▶ _EXTRAIT DU TEXTE_

Cybersécurité : les gestes qui sauvent

Un séminaire de sensibilisation organisé à Garoua par l’Antic, en direction des utilisateurs de TIC de la région

Les chiffres communiqués par Ebot Ebot Enaw, le directeur général de l’Agence nationale des technologies de l’information et de la Communication (ANTIC) ont de quoi inquiéter. Des milliers de cas d’arnaques cybernétiques menées contre des particuliers, plus de 700 cas de cyber-attaques permettant des piratages de données, une vingtaine d’administrations publiques (dont l’Assemblée nationale ou la Crtv) dont les contenus de sites ont été modifiés illégalement, ou encore 38 milliards de F de pertes pour un opérateur de téléphonie mobile du fait de pratiques cybercriminelles, sont autant de méfaits recensés au Cameroun. L’espace web camerounais, dont la croissance est exponentielle sur les dernières années, a également vu croître le nombre et la diversité de ses menaces. Et il n’est pas un secteur, qui soit à l’abri des cybercriminels : particuliers, administrations, opérateurs économiques, organisations professionnelles et associatives. Et si aujourd’hui le Cameroun s’est doté d’un arsenal juridique de riposte, de structures de recueil et de traitement des plaintes et même d’acteurs chargés de la répression de ces infractions, le meilleur moyen de lutte reste encore la prévention, adossée au concept de cybersécurité.

▶ _Extraits de données_
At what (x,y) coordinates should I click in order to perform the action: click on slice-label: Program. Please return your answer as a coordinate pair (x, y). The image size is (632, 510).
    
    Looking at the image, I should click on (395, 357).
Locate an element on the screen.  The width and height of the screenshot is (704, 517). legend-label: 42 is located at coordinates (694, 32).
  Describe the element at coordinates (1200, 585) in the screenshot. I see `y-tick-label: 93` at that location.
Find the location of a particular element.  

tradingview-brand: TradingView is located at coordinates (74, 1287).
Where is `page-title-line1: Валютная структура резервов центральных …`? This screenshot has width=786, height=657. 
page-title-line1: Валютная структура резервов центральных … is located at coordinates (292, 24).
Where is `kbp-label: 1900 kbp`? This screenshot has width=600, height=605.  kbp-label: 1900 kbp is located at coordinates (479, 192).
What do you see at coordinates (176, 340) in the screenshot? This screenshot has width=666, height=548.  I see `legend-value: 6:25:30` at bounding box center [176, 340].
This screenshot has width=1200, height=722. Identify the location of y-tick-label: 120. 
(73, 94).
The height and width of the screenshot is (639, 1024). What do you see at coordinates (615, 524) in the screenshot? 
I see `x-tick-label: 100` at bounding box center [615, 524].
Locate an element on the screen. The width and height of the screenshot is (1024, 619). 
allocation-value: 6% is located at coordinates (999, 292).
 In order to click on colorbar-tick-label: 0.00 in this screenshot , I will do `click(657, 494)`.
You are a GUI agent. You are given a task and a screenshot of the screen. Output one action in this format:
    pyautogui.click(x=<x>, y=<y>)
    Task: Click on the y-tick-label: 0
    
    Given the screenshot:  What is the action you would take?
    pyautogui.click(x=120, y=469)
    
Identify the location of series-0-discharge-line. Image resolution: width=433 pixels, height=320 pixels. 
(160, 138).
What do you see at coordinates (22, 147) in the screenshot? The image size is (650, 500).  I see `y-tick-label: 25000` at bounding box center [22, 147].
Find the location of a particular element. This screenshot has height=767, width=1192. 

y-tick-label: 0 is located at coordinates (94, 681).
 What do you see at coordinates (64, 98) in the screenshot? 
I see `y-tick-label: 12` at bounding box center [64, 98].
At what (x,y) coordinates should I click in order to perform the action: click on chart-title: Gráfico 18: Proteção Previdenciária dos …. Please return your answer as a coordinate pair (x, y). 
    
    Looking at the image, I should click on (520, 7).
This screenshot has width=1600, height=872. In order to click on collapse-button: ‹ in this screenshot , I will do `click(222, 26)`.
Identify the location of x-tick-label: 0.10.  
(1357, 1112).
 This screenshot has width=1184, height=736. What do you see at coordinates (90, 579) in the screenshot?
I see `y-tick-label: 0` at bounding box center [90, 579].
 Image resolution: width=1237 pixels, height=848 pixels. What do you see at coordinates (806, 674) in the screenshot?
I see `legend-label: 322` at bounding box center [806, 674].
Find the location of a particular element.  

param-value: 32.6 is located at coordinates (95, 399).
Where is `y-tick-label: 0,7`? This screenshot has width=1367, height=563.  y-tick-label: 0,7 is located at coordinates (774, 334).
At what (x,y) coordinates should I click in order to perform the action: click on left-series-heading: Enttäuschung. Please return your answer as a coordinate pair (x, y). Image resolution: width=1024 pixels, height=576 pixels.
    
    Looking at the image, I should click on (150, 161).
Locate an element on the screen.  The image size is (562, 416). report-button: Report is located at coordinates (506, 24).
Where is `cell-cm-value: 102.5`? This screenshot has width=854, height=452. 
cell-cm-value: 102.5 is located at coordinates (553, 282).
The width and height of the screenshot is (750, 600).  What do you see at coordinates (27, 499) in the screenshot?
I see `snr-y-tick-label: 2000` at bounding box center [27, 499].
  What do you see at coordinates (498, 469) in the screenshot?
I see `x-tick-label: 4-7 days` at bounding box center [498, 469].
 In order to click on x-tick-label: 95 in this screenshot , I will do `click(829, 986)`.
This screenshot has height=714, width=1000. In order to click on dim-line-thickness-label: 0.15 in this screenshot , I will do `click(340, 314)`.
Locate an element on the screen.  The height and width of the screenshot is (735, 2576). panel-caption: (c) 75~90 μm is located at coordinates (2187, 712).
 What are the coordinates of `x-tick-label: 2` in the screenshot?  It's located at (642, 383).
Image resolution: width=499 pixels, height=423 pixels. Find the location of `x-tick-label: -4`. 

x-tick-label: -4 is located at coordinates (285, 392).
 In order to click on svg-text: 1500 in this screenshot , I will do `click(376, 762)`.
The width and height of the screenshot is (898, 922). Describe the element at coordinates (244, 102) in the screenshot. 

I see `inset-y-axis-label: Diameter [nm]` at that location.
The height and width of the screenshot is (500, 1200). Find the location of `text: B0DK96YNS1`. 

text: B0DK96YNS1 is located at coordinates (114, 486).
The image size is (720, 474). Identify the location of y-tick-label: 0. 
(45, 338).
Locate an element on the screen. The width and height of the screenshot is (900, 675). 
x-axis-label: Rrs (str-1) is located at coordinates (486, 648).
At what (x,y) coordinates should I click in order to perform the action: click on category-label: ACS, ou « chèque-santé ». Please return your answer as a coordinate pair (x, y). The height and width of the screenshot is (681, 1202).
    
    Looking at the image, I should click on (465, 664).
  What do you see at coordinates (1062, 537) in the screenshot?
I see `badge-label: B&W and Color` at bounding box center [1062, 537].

▶ _CONSIGNES_
a) D'après le texte sur la cybersécurité au Cameroun, à combien s'élèvent les pertes d'un opérateur de téléphonie mobile dues à des pratiques cybercriminelles ?
b) Résumez en deux phrases le texte sur la cybersécurité au Cameroun.
c) Poursuivez le texte sur la cybersécurité au Cameroun à partir de sa dernière phrase.

▶ _RÉPONSES_
a) 38 milliards de F.

b) Ebot Ebot Enaw, directeur général de l'ANTIC, a communiqué des chiffres inquiétants sur la cybercriminalité au Cameroun : des milliers d'arnaques contre des particuliers, plus de 700 cyber-attaques, une vingtaine d'administrations publiques aux sites modifiés illégalement et 38 milliards de F de pertes pour un opérateur de téléphonie mobile. Aucun secteur n'est à l'abri et, même si le pays s'est doté d'un arsenal juridique et de structures de traitement des plaintes, la prévention fondée sur la cybersécurité reste le meilleur moyen de lutte.

c)
La rencontre ouverte mercredi dernier à Garoua entre l’Antic et les populations du Nord à travers administrations et organisations du privé était justement centrée autour de cette question. Trois jours d’information et de sensibilisation, pour permettre aux usagers de TIC d’un côté de pouvoir identifier les différentes formes de criminalité cybernétique. Et de l’autre, de pouvoir s’en prémunir à travers un ensemble de pratiques, accessibles à tous.   En ouvrant les travaux, le gouverneur de la région du Nord Jean Abate Edi’i a souligné l’importance de cette démarche de l’ANTIC, car les TIC ont aujourd’hui un tel impact sur le développement et la croissance, que l’enjeu de la sécurisation de cet espace en devient primordial.